_Teks Bacaan:_
——
Berlomba-lombalah Kamu Dlam Kebaikan (Bag 1)

Melangkah dalam satu tujuan menuju ridho illahi.

Berlomba-lombalah dalam Kebaikan (Bag. 1)

Oleh : Rahmat Hidayat Nasution

Berlomba-lombalah dalam Kebaikan

Rasulullah Saw bersabda, “Bersegeralah kamu beramal saleh, karena akan datang (terjadi) fitnah-fitnah seperti serpihan malam gulita, di mana seseorang pada pagi hari beriman, namun sore harinya kafir, sore hari beriman pada pagi harinya kafir. Ia rela menjual agamanya dengan harta benda dunianya.”

Adalah menjadi perhatian penting bagi kita untuk merenungkan dan menangkap pesan Rasulullah Saw. yang termaktub dalam hadits di atas, tentang fitnah besar yang akan terjadi dan bakal menggoncang kehidupan manusia. Karena begitu dahsyatnya goncangan fitnah itu, sampai menyentuh “teritorial” keimanan. Bahkan divisualisasikan seorang mukmin akan dapat berubah ideologi agamanya dalam sehari, pagi beriman sore hari kafir, sore hari beriman pagi hari menjadi kafir. Agaknya goncangan-goncangan itu mulai tampak tanda-tandanya dalam kehidupan kita dewasa ini, walaupun belum begitu menyentuh substansi yang dimaksud, atau bahkan mungkin sudah.
——
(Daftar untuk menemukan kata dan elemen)
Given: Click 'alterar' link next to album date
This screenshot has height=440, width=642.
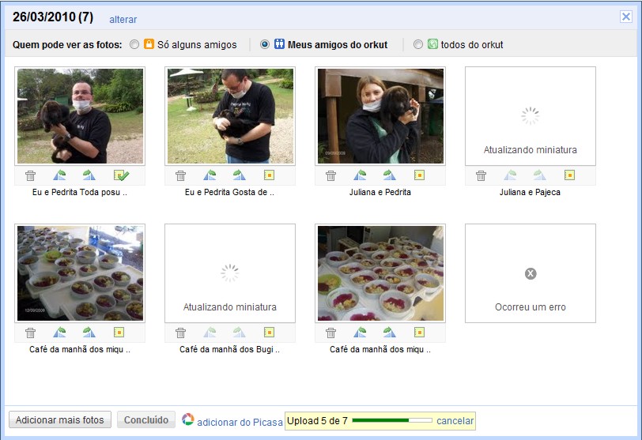Looking at the screenshot, I should (123, 19).

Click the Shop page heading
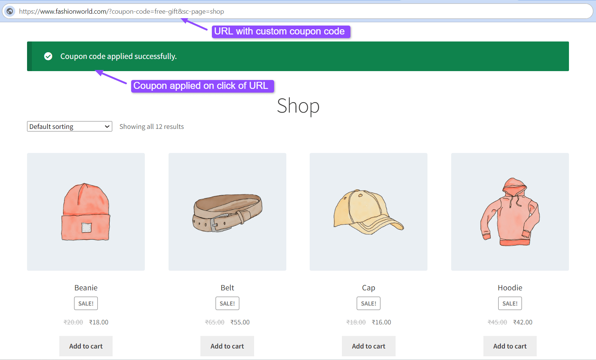[x=298, y=107]
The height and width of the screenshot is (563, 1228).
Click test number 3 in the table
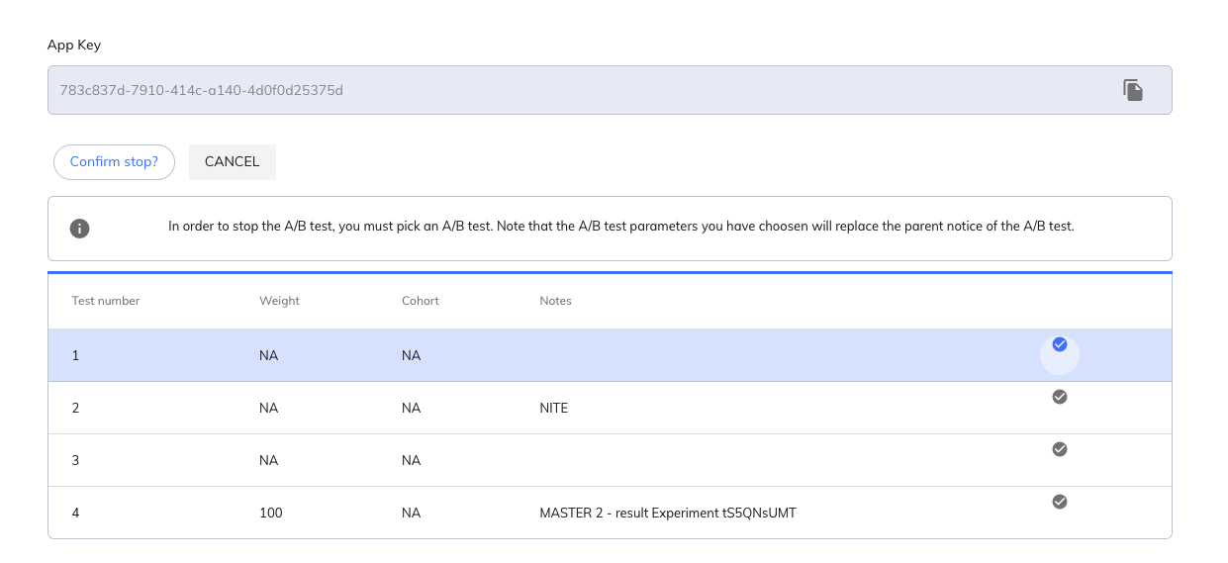click(x=76, y=460)
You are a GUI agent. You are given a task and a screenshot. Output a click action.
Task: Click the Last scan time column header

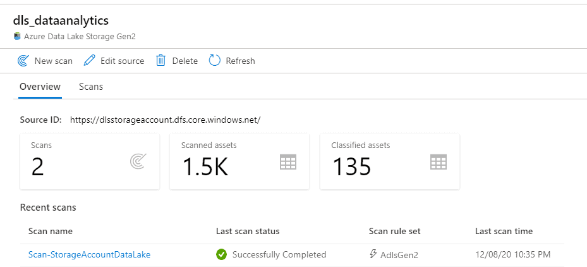tap(504, 231)
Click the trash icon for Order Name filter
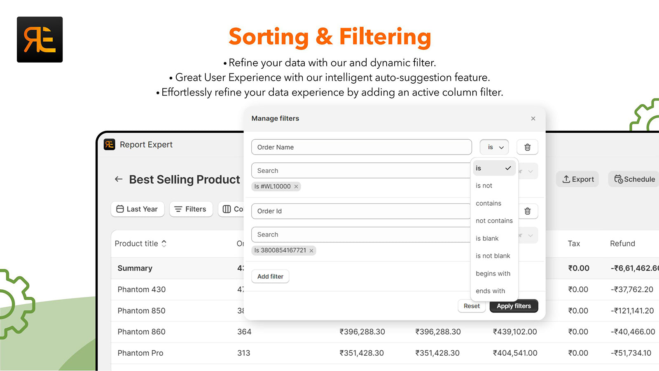 tap(527, 147)
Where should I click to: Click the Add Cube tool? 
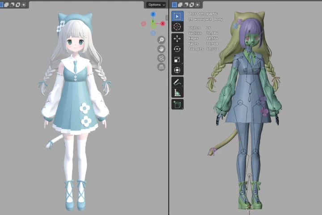click(x=177, y=105)
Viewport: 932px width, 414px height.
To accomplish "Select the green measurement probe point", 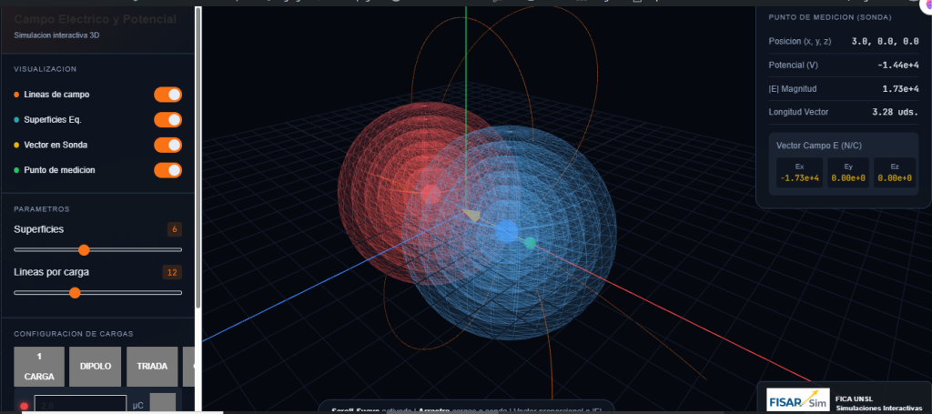I will [x=530, y=242].
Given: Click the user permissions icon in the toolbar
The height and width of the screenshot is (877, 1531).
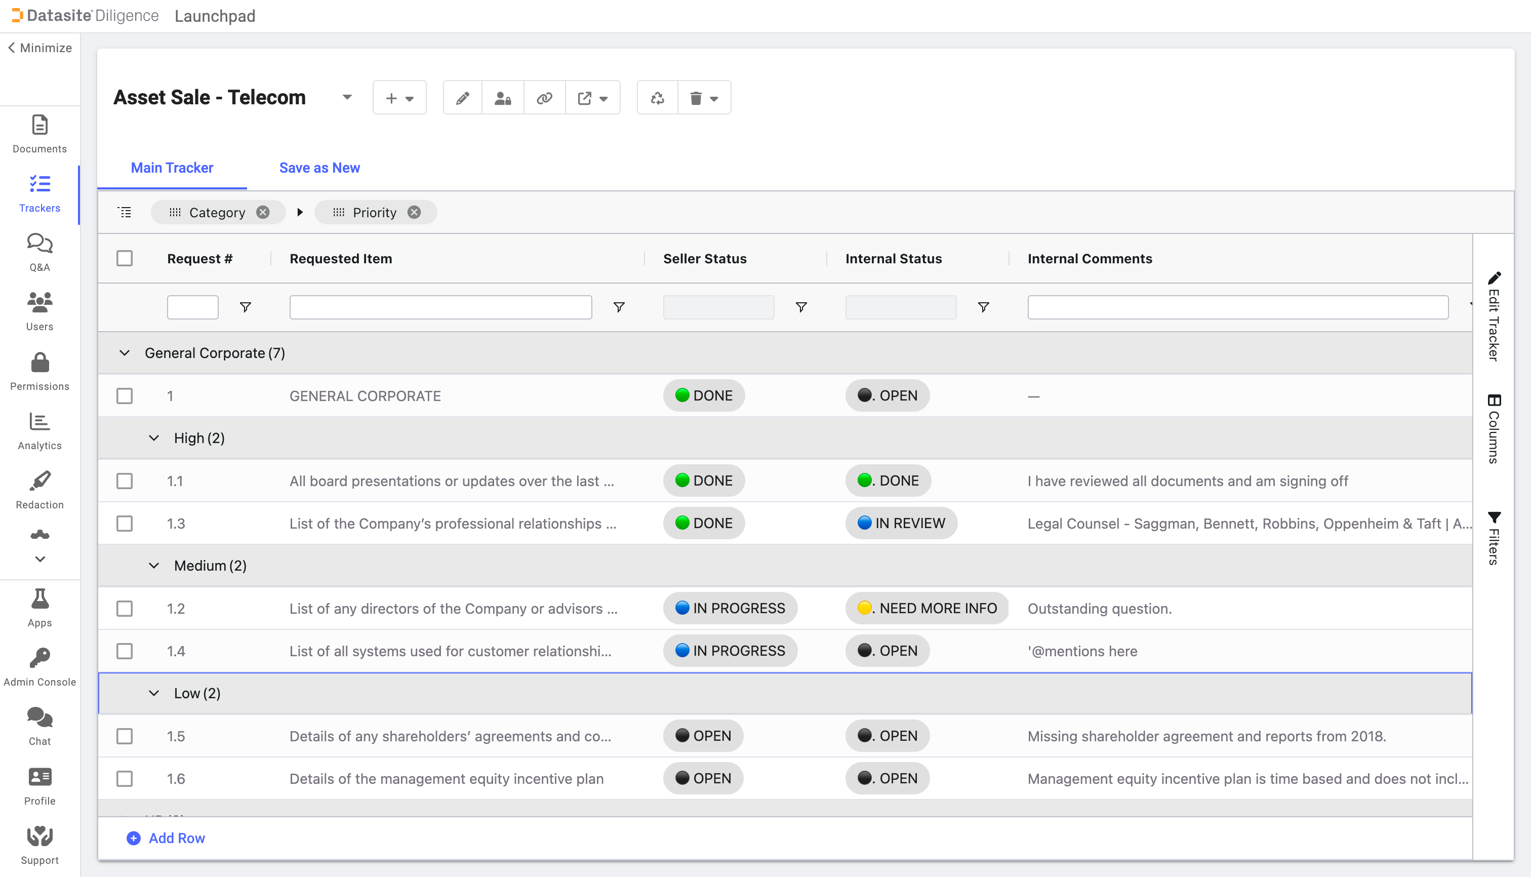Looking at the screenshot, I should (503, 97).
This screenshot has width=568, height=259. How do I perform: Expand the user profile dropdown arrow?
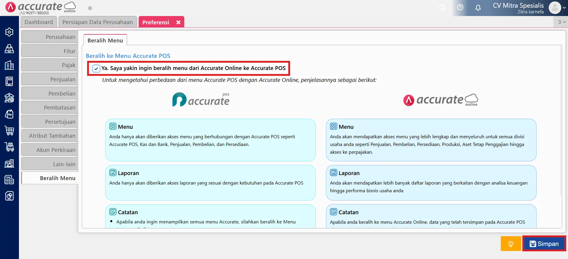[564, 8]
——
_Tantangan 1:_
Sajikan bagian daftar mulai dari baris yang memuat "This screenshot has width=568, height=259." hingga akhir daftar, termasuk kedua ujungnya, sebagai CSV dua kolom bernama kueri dan hasil. Buat satu baris untuk tiap isian, dengan teksnya di kueri dan jawabannya di hasil, masing-masing dalam satu kolom berkutip dengan jeda baris diganti spasi, tanpa menyertakan gambar.
_Tantangan 2:_
Teruskan teks tentang berlomba-lomba dalam kebaikan mulai dari kalimat terakhirnya.
Daftar itu sama sekali tidak berhubungan dengan teks tentang berlomba-lomba dalam kebaikan.

_Keluaran 1:_
kueri,hasil
"This screenshot has width=568, height=259. How do I perform: Expand the user profile dropdown arrow?","[564, 8]"

_Keluaran 2:_
Betapa telah kita baca di media masa tentang kondisi pada sementara masyarakat Indonesia saat ini yang tiba-tiba berubah menjadi brutal dan ganas, dikarenakan hanya isu yang tak jelas sumbernya. Atau kita baca berita menyedihkan tentang saudara-saudara kita di Sidoarjo yang hampir genap setahun terkena bencana lumpur Lapindo, yang sampai saat ini belum mendapatkan ganti rugi atas hilangnya tempat tinggal dan juga mata pencaharian mereka. Ironis sekali kehidupan mereka hingga datang ke Jakarta menemui Presiden SBY dengan harapan dapat membantu mereka untuk mendapatkan hak-hak yang semestinya mereka terima.

Memperhatikan pesan Rasulullah Saw. melalui hadits di atas, langkah yang patut dilakukan pada saat kondisi seperti itu adalah berlomba-lomba dalam beramal saleh dan kebaikan. Dengan cara mengingatkan masyarakat akan pentingnya mencegah terjadinya kerusakan-kerusakan dalam kehidupan, yaitu dengan tidak melakukan tindakan-tindakan anarkis yang dapat menghilangkan nyawa. Langkah ini penting untuk kita tindaklanjuti sebagai upaya antisipasi agar kondisi yang semakin carut-marut itu tidak menjadi lebih parah, apalagi sampai menjadi fitnah agama yang sangat membahayakan.

Bertindak secara bijaksana dan memperbanyak amal saleh sebagai salah satu antisipasi yang dapat dilakukan dengan kemampuan dan kedudukan masing-masing. Yang terpenting adalah, adanya wujud kesadaran dan kepedulian yang setara antar sesama muslim sehingga tidak terjadi ketimpangan dan keganjalan.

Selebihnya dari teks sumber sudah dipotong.